▸ **Assignment**: A word-for-word transcription of the records is required.

▸ **Given records**:

==================================================

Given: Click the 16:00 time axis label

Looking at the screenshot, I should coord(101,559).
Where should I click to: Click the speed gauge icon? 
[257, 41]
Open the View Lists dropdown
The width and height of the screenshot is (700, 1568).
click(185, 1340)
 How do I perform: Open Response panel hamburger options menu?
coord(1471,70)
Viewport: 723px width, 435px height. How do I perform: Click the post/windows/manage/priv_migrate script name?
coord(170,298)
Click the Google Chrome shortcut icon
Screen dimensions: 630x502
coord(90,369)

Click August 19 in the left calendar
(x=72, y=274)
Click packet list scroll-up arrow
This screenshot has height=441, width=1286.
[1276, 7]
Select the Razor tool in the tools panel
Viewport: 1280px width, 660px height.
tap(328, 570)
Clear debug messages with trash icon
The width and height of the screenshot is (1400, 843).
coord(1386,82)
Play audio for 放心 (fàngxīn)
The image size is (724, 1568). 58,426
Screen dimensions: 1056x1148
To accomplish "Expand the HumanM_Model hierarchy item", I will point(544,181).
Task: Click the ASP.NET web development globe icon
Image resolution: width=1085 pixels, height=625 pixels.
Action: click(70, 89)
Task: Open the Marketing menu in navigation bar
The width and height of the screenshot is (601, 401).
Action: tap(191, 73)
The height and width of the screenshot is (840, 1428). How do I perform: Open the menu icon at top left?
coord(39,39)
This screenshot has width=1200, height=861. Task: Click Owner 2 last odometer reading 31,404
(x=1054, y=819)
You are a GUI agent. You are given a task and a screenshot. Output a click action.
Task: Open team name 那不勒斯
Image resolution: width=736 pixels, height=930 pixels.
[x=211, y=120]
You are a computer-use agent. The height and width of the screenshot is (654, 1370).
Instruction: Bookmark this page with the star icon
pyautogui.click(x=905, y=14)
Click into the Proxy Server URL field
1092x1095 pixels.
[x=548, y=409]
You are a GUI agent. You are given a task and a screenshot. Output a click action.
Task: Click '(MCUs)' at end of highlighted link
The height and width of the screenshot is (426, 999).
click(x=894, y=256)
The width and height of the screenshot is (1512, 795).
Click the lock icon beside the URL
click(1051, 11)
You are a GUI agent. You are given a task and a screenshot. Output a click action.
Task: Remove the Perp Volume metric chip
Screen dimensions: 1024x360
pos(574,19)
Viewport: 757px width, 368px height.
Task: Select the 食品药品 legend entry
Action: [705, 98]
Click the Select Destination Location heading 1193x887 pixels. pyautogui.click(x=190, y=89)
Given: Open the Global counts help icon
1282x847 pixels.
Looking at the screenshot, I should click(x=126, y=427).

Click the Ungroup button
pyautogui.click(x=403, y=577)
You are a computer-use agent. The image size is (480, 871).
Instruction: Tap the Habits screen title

==================================================

▸ **Task output**:
Given: Click the 16:00 time axis label

Looking at the screenshot, I should coord(101,559).
Where should I click to: Click the speed gauge icon? 
[257, 41]
Open the View Lists dropdown
The width and height of the screenshot is (700, 1568).
click(185, 1340)
 How do I perform: Open Response panel hamburger options menu?
coord(1471,70)
Viewport: 723px width, 435px height. How do I perform: Click the post/windows/manage/priv_migrate script name?
coord(170,298)
Click the Google Chrome shortcut icon
Screen dimensions: 630x502
coord(90,369)

Click August 19 in the left calendar
(x=72, y=274)
Click packet list scroll-up arrow
This screenshot has height=441, width=1286.
[1276, 7]
Select the Razor tool in the tools panel
Viewport: 1280px width, 660px height.
tap(328, 570)
Clear debug messages with trash icon
The width and height of the screenshot is (1400, 843).
coord(1386,82)
Play audio for 放心 (fàngxīn)
The image size is (724, 1568). 58,426
Screen dimensions: 1056x1148
To accomplish "Expand the HumanM_Model hierarchy item", I will point(544,181).
Task: Click the ASP.NET web development globe icon
Image resolution: width=1085 pixels, height=625 pixels.
Action: click(70, 89)
Task: Open the Marketing menu in navigation bar
The width and height of the screenshot is (601, 401).
Action: tap(191, 73)
The height and width of the screenshot is (840, 1428). How do I perform: Open the menu icon at top left?
coord(39,39)
This screenshot has width=1200, height=861. Task: Click Owner 2 last odometer reading 31,404
(x=1054, y=819)
You are a GUI agent. You are given a task and a screenshot. Output a click action.
Task: Open team name 那不勒斯
Image resolution: width=736 pixels, height=930 pixels.
[x=211, y=120]
You are a computer-use agent. The height and width of the screenshot is (654, 1370).
Instruction: Bookmark this page with the star icon
pyautogui.click(x=905, y=14)
Click into the Proxy Server URL field
1092x1095 pixels.
[x=548, y=409]
You are a GUI agent. You are given a task and a screenshot. Output a click action.
Task: Click '(MCUs)' at end of highlighted link
The height and width of the screenshot is (426, 999).
click(x=894, y=256)
The width and height of the screenshot is (1512, 795).
Click the lock icon beside the URL
click(1051, 11)
You are a GUI agent. You are given a task and a screenshot. Output a click action.
Task: Remove the Perp Volume metric chip
Screen dimensions: 1024x360
pos(574,19)
Viewport: 757px width, 368px height.
Task: Select the 食品药品 legend entry
Action: [705, 98]
Click the Select Destination Location heading 1193x887 pixels. pyautogui.click(x=190, y=89)
Given: Open the Global counts help icon
1282x847 pixels.
Looking at the screenshot, I should click(x=126, y=427).

Click the Ungroup button
pyautogui.click(x=403, y=577)
You are a computer-use agent. The image size is (480, 871).
Instruction: Tap the Habits screen title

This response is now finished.